Sugar: The sugar in either plain Greek yogurt or regular yogurt comes from natural sugar called lactose. Greek yogurt has 6 grams per cup, whereas the regular plain yogurt has 9 grams per cup. I don’t consider a difference of 3 grams, which is less than a teaspoon of sugar, a significant amount. However, if you are managing your blood sugar and trying to reduce even natural sugars, then going for the Greek yogurt is definitely better. More protein, and less sugar is generally better for both blood sugar and energy levels, so Greek yogurt wins here.

Calcium: So you might be asking, why should you choose regular plain yogurt? Well, it wins in the calcium department hands down. One cup of regular plain yogurt provides 40% of the daily calcium need, whereas Greek yogurt provides 25%, which is still good. If you don’t take calcium supplements, and are trying to meet your calcium needs through diet alone, then opting for regular plain yogurt may be something to consider. This is especially important for menopausal women who are most at risk for losing bone mass.

Probiotics: When the whey is strained out to make Greek yogurt, some of the good bacteria, aka probiotics, are lost right along with the calcium. So regular plain yogurt wins in the probiotic division as well. Eating foods rich in probiotics is a essential to support the gut microbiome. I recommend trying to eat a food high in good bacteria on a daily basis.

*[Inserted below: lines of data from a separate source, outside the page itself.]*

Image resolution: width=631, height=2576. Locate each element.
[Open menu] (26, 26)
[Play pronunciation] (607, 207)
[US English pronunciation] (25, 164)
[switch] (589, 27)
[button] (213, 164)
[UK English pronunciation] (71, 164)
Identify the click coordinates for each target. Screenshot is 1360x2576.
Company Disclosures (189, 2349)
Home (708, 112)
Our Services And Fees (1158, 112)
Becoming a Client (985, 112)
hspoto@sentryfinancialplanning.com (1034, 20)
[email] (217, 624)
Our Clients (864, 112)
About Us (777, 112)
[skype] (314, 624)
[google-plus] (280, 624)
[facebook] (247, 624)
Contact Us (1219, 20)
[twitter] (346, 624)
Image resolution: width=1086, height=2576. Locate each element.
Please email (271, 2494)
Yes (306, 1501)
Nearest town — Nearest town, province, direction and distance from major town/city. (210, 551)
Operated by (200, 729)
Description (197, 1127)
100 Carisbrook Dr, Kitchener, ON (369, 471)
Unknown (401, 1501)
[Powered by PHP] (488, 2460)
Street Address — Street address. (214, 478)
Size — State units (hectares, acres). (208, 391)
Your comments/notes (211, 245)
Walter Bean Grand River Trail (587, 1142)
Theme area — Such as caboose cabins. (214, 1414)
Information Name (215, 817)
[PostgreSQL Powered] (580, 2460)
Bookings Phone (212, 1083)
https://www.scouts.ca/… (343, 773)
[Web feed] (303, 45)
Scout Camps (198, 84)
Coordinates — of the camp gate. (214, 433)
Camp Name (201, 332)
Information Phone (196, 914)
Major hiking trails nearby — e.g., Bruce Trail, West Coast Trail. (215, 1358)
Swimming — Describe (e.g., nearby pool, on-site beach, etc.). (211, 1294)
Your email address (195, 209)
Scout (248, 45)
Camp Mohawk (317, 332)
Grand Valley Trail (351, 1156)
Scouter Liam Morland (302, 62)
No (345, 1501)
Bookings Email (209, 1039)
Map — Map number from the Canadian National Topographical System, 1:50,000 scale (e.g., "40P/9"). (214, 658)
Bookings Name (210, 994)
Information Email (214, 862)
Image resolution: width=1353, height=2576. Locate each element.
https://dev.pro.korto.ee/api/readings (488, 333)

To take the tart edge off plain yogurt, try mixing it with fresh fruit. This provides a natural source of sugar as well as fiber and phytonutrients. You can also try sprinkling it with xylitol, which is a sugar alcohol that is good for you, and has a very low glycemic index, and half the calories as sugar.

Recommended calcium intake for adults up to age 50 is 1000 mg per day, and 1,200 mg per day for those over 50. This intake can be tough for individuals to reach from food alone. In fact, data from a national study, NHANES 2009 – 2010, found that 42% of Americans did not meet their Estimated Average Requirements for calcium as recommended by the Institute of Medicine. If you wish to augment your diet with a good calcium supplement so you might reach your calcium needs and provide other bone supporting nutrients like magnesium, vitamin D, boron, and vitamin K, then I might suggest Osteoforce Supreme. If you are just looking for a more simple calcium supplement, then a cal/mag like Cal/Mag 2:1 should do the trick.

So, as you can see, both regular plain yogurt and Greek yogurt provide a lot of nutritional benefit. If protein is hard for you to get, then go with the Greek yogurt, but if you struggle to meet your calcium needs, check out the regular plain yogurt. Both are great. It really comes down to what health focus you have, as well as your taste preferences.